─── Exercise material
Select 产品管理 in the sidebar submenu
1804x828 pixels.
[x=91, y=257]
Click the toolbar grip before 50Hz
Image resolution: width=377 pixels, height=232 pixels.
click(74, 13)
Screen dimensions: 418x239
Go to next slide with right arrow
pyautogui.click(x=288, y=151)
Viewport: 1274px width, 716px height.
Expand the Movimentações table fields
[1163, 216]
──────
─── Exercise material
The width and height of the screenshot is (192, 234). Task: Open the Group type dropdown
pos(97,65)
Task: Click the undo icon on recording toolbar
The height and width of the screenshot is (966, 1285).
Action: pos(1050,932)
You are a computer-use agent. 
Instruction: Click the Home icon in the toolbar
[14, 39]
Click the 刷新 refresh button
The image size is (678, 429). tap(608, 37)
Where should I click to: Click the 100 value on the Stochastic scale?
──────
─── Exercise material
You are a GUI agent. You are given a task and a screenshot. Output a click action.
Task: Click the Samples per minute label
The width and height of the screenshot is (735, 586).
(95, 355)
──────
■ Task description ■
Can you pull out the rows starting at the line that contains "Select 产品管理 in the sidebar submenu" and ending after the line that contains "[1163, 216]", copying each one word for word and including both of those lines?

■ Correct response ■
Select 产品管理 in the sidebar submenu
1804x828 pixels.
[x=91, y=257]
Click the toolbar grip before 50Hz
Image resolution: width=377 pixels, height=232 pixels.
click(74, 13)
Screen dimensions: 418x239
Go to next slide with right arrow
pyautogui.click(x=288, y=151)
Viewport: 1274px width, 716px height.
Expand the Movimentações table fields
[1163, 216]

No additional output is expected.